- Texto apresentado:
:::

(PROPOSTA ELABORADA COM BASE NAS RESOLUÇÕES DO I CONGRESSO DO SINPRO DE NOVA FRIBURGO E REGIÃO, REALIZADO EM OUTUBRO DE 2007)
A CONJUNTURA NACIONAL
A economia brasileira, plenamente integrada ao capitalismo internacionalizado, vem sofrendo, desde a década de 1990, processo acentuado de desnacionalização e de privatizações, fruto das políticas neoliberais vigentes. Como consequência, tem aumentado sobremaneira a concentração de renda e o desemprego. Este processo vem gerando uma crescente deterioração das condições sociais básicas de vida das classes trabalhadoras. O processo de desenvolvimento do capitalismo brasileiro sustenta-se, essencialmente, no aumento da exploração dos trabalhadores, seja pelo aumento do ritmo ou pela extensão da jornada de trabalho, seja pela perda de direitos sociais decorrente das reformas estruturais – administrativa, previdenciária, trabalhista – efetuadas pelo Estado brasileiro, em comum acordo com os empresários capitalistas.

:::

- Material fornecido:
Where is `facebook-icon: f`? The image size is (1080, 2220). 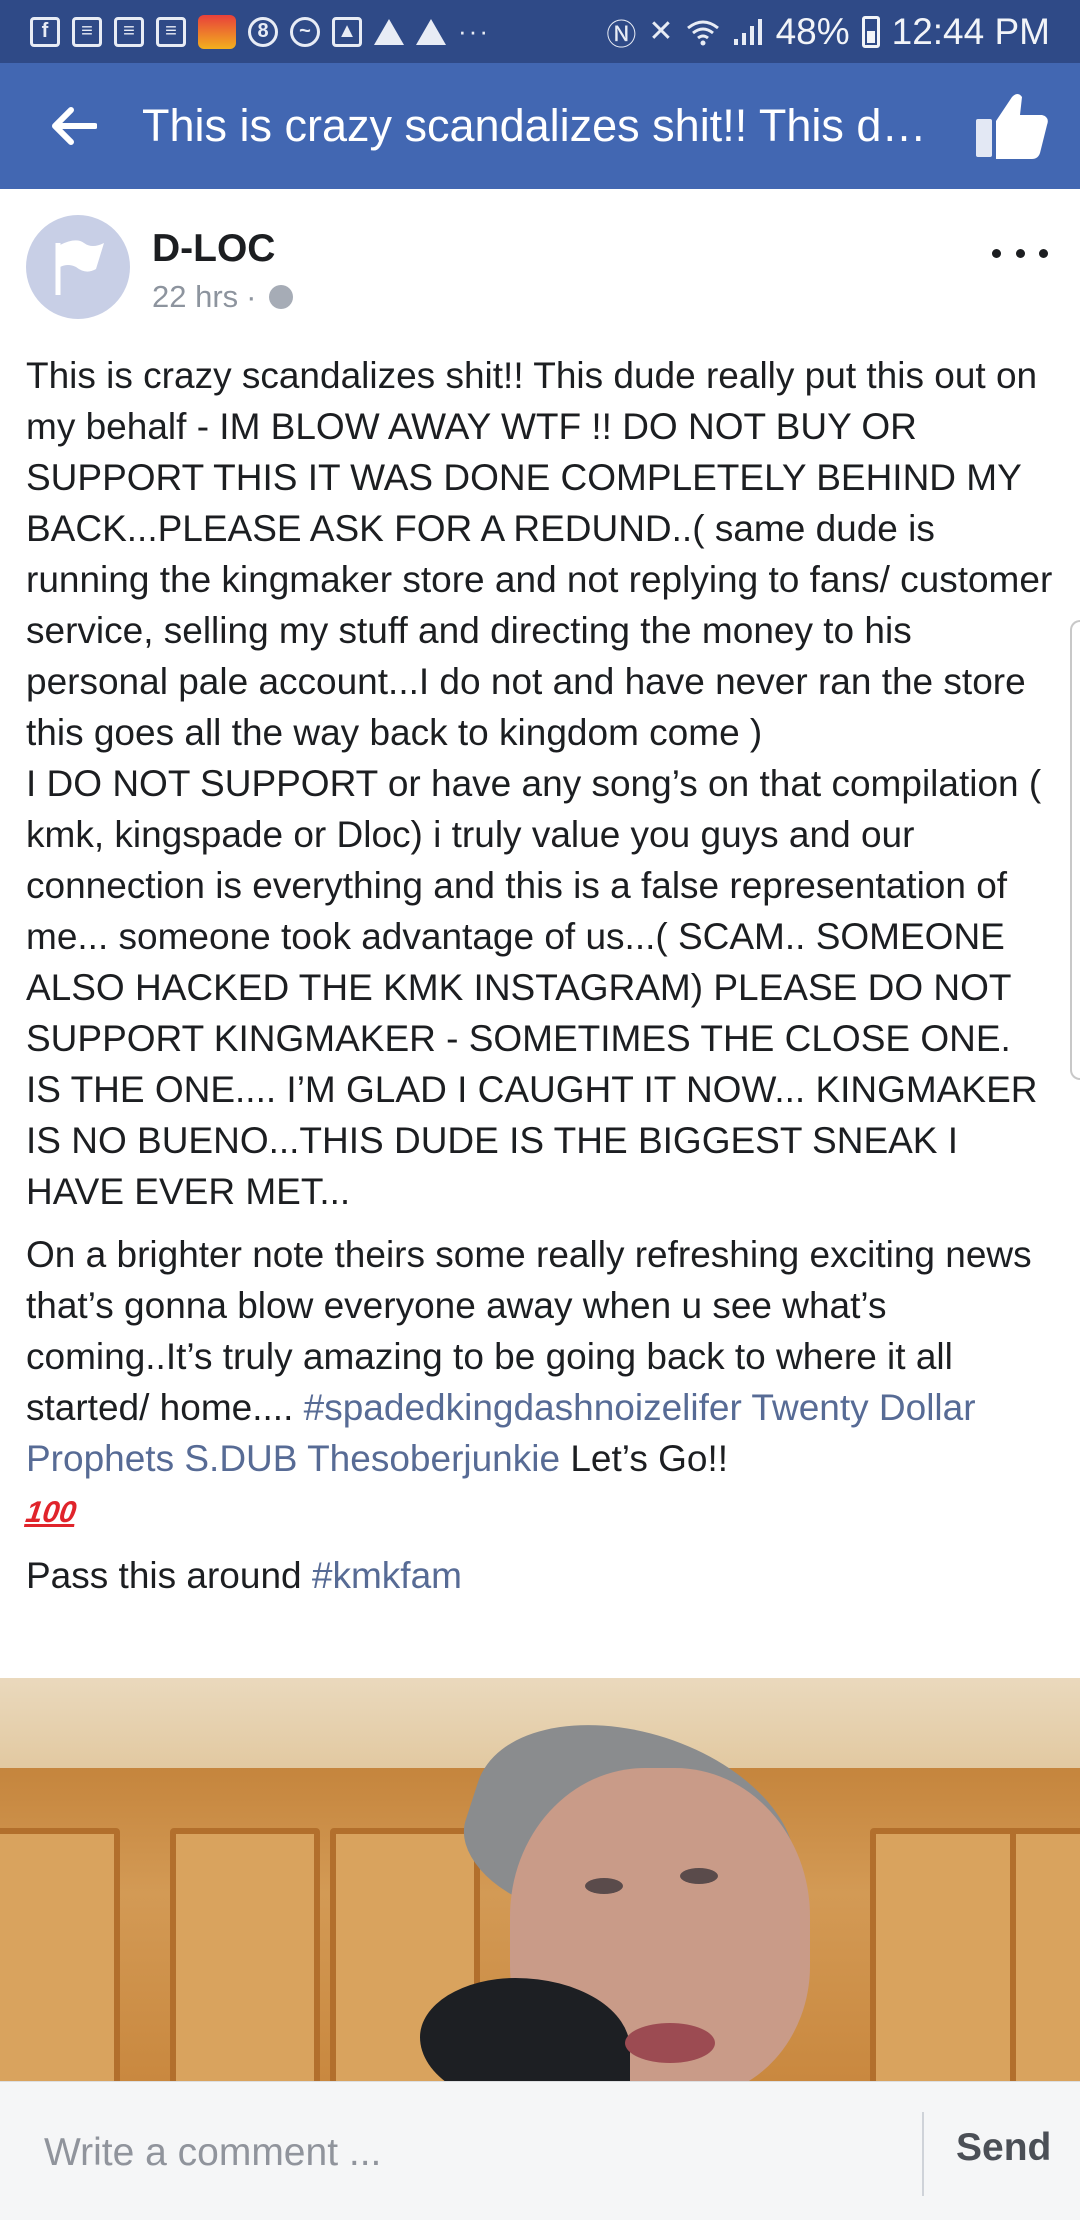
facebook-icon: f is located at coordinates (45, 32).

:::

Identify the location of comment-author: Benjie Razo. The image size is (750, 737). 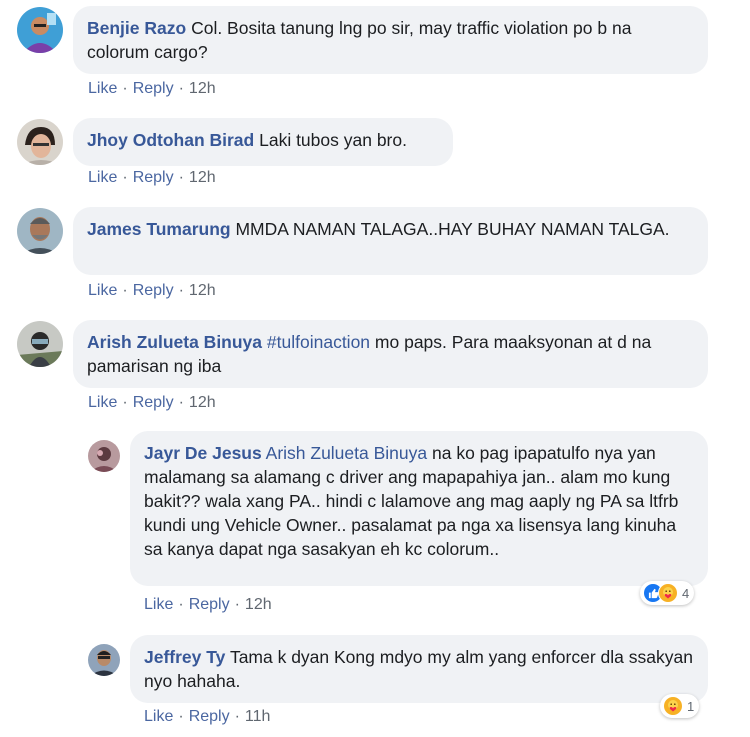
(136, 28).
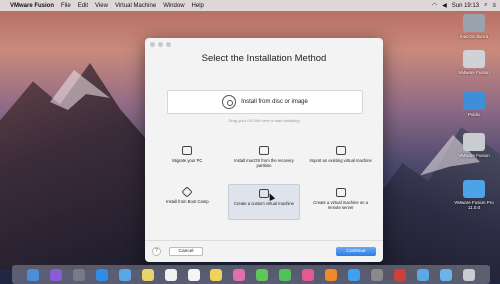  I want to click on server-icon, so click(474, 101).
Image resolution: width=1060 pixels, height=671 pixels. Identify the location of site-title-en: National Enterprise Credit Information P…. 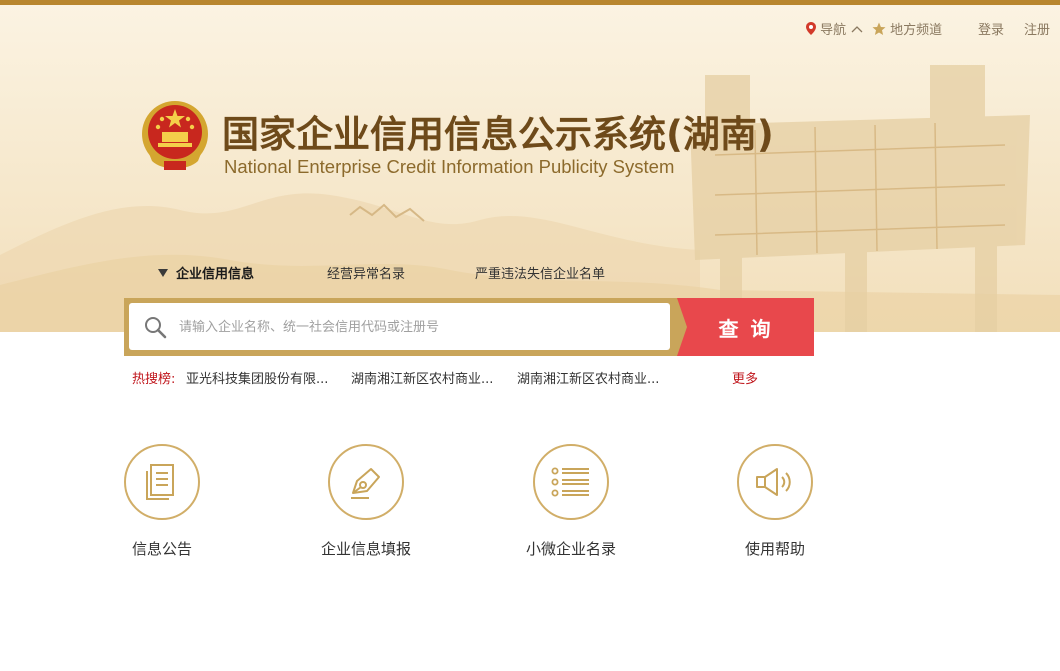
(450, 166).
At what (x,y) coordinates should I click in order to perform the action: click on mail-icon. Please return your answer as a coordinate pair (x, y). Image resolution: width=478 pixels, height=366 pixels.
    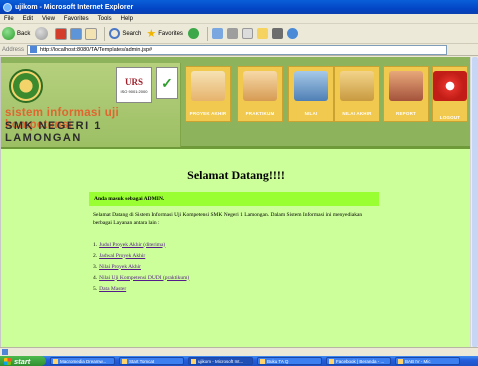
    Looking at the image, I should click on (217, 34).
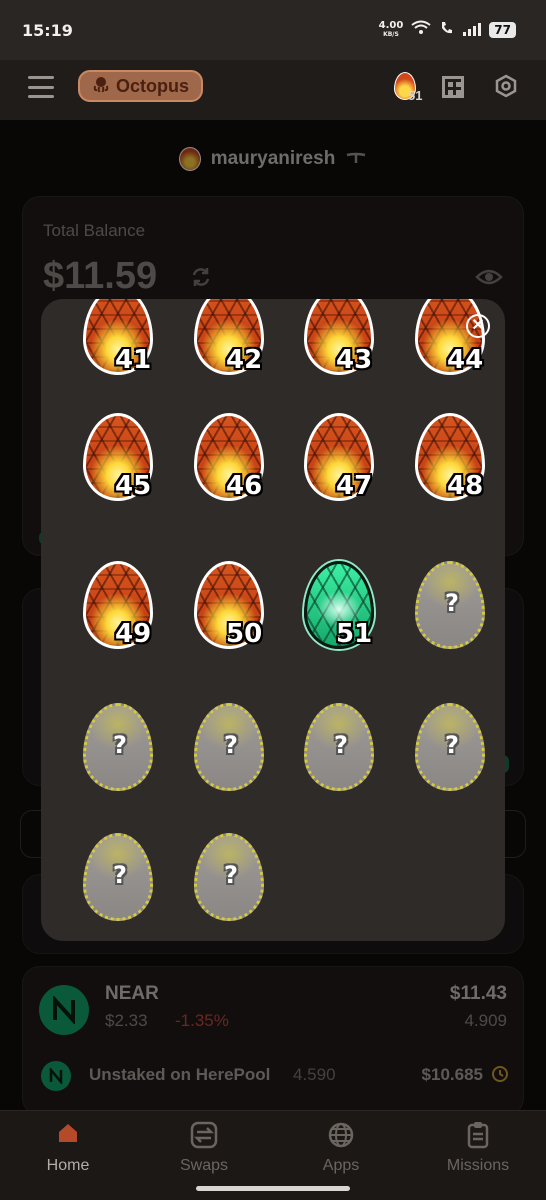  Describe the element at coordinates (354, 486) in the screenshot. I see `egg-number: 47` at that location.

:::

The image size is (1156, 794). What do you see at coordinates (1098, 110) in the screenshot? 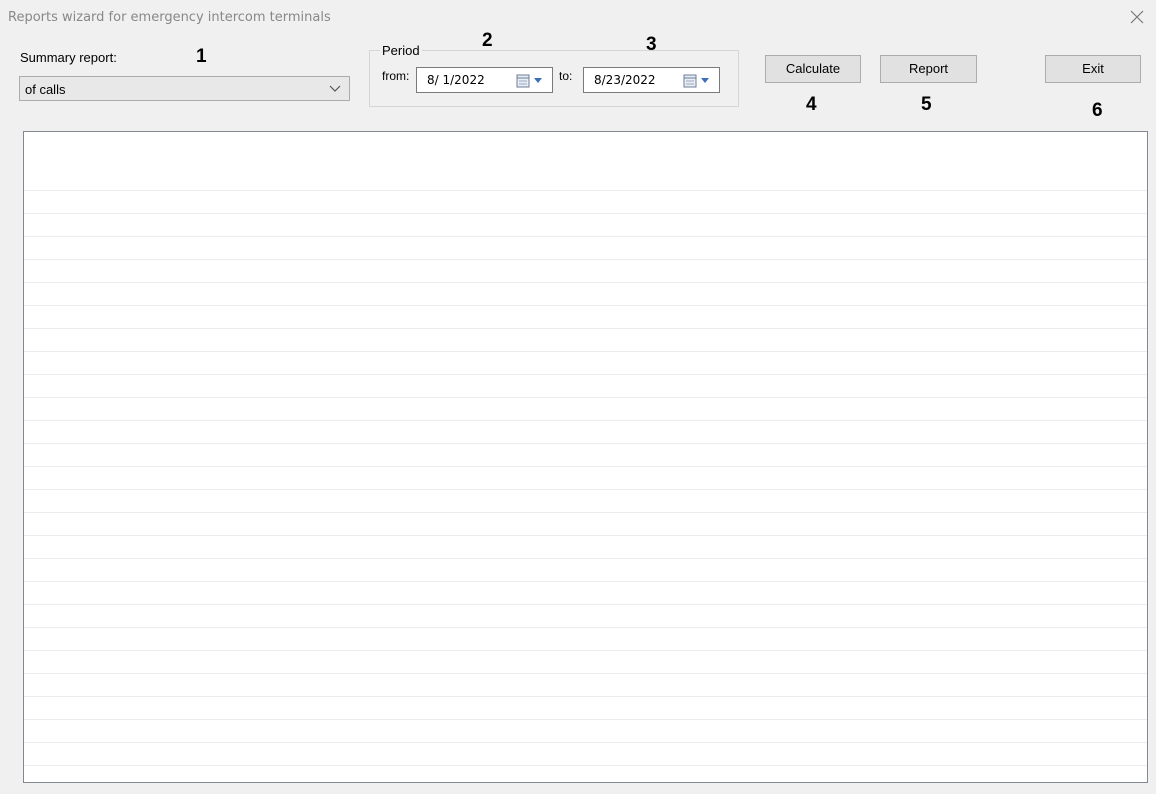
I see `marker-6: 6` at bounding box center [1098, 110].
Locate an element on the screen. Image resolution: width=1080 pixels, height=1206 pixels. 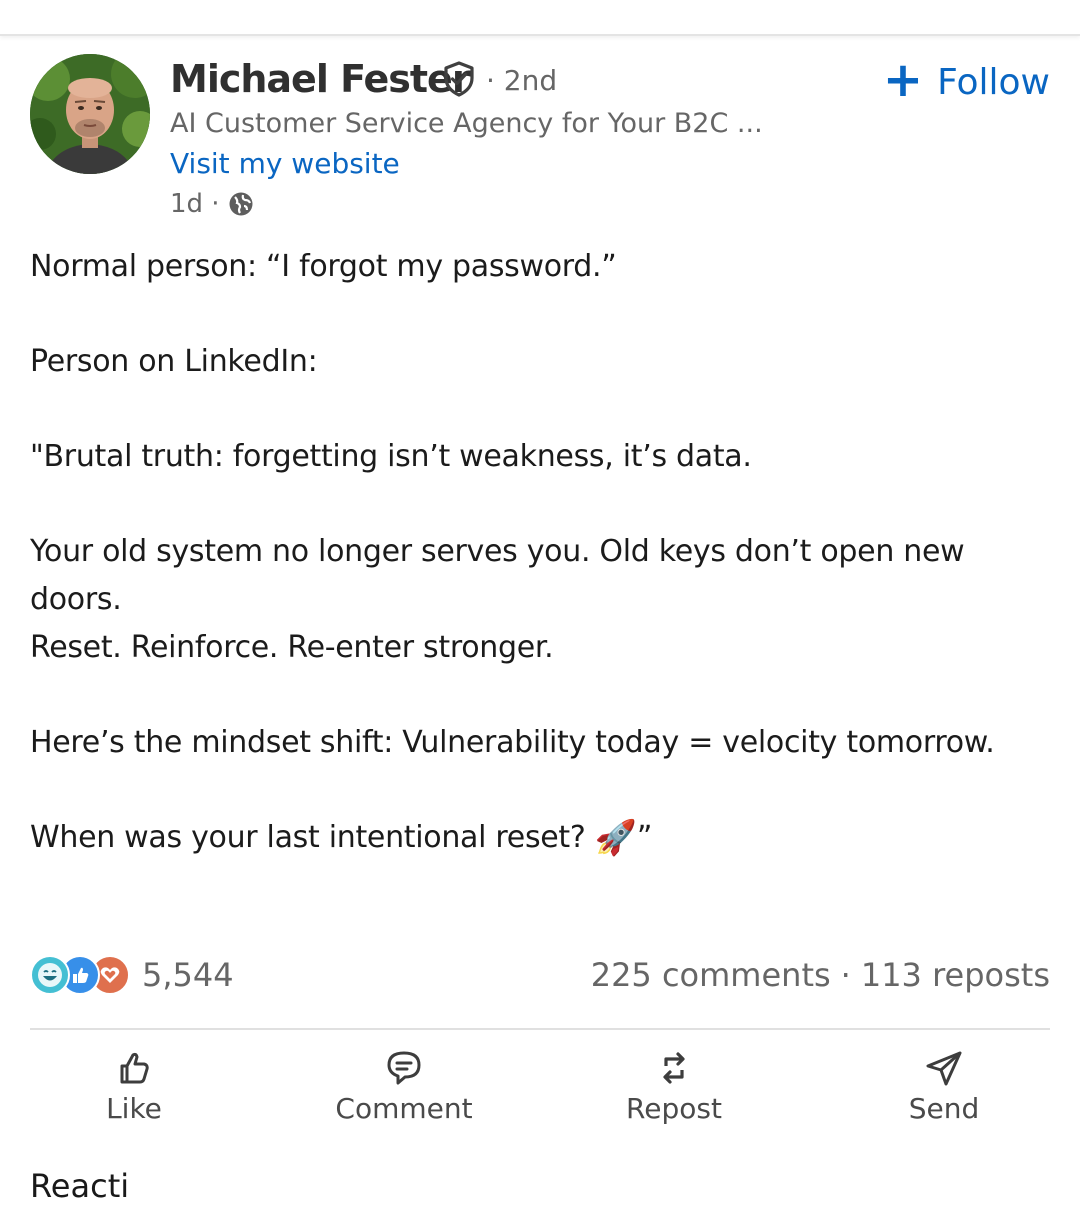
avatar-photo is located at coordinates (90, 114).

:::

- Enunciado do exercício: Transcreva fielmente o trecho do texto sobre a conjuntura nacional que se inicia com as palavras "A CONJUNTURA NACIONAL" e se encerra em "os empresários capitalistas.".

- Resposta do exercício:
A CONJUNTURA NACIONAL
A economia brasileira, plenamente integrada ao capitalismo internacionalizado, vem sofrendo, desde a década de 1990, processo acentuado de desnacionalização e de privatizações, fruto das políticas neoliberais vigentes. Como consequência, tem aumentado sobremaneira a concentração de renda e o desemprego. Este processo vem gerando uma crescente deterioração das condições sociais básicas de vida das classes trabalhadoras. O processo de desenvolvimento do capitalismo brasileiro sustenta-se, essencialmente, no aumento da exploração dos trabalhadores, seja pelo aumento do ritmo ou pela extensão da jornada de trabalho, seja pela perda de direitos sociais decorrente das reformas estruturais – administrativa, previdenciária, trabalhista – efetuadas pelo Estado brasileiro, em comum acordo com os empresários capitalistas.